[Data extracted from a collection]
------------------------------------------------------------

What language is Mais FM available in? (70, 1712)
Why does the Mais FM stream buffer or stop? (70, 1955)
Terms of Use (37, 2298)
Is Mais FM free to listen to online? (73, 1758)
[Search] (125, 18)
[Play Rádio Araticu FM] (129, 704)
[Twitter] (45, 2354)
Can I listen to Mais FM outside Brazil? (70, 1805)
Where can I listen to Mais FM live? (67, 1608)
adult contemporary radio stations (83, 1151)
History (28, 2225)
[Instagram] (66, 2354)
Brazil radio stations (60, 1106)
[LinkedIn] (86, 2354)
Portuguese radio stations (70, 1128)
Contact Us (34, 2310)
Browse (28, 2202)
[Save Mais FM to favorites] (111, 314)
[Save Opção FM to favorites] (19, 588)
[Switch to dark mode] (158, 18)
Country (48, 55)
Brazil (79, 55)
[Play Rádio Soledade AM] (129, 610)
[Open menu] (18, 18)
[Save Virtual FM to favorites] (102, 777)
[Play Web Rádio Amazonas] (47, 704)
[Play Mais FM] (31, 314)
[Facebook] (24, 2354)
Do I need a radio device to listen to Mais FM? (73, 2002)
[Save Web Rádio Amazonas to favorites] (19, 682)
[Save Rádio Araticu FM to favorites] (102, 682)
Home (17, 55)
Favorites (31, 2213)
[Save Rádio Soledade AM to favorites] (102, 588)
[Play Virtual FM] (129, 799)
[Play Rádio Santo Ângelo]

------------------------------------------------------------

> [ABOUT THIS TASK]
A word-for-word transcription of the data above is required.

> [TASK RESULT]
What language is Mais FM available in? (70, 1712)
Why does the Mais FM stream buffer or stop? (70, 1955)
Terms of Use (37, 2298)
Is Mais FM free to listen to online? (73, 1758)
[Search] (125, 18)
[Play Rádio Araticu FM] (129, 704)
[Twitter] (45, 2354)
Can I listen to Mais FM outside Brazil? (70, 1805)
Where can I listen to Mais FM live? (67, 1608)
adult contemporary radio stations (83, 1151)
History (28, 2225)
[Instagram] (66, 2354)
Brazil radio stations (60, 1106)
[LinkedIn] (86, 2354)
Portuguese radio stations (70, 1128)
Contact Us (34, 2310)
Browse (28, 2202)
[Save Mais FM to favorites] (111, 314)
[Save Opção FM to favorites] (19, 588)
[Switch to dark mode] (158, 18)
Country (48, 55)
Brazil (79, 55)
[Play Rádio Soledade AM] (129, 610)
[Open menu] (18, 18)
[Save Virtual FM to favorites] (102, 777)
[Play Web Rádio Amazonas] (47, 704)
[Play Mais FM] (31, 314)
[Facebook] (24, 2354)
Do I need a radio device to listen to Mais FM? (73, 2002)
[Save Web Rádio Amazonas to favorites] (19, 682)
[Save Rádio Araticu FM to favorites] (102, 682)
Home (17, 55)
Favorites (31, 2213)
[Save Rádio Soledade AM to favorites] (102, 588)
[Play Virtual FM] (129, 799)
[Play Rádio Santo Ângelo]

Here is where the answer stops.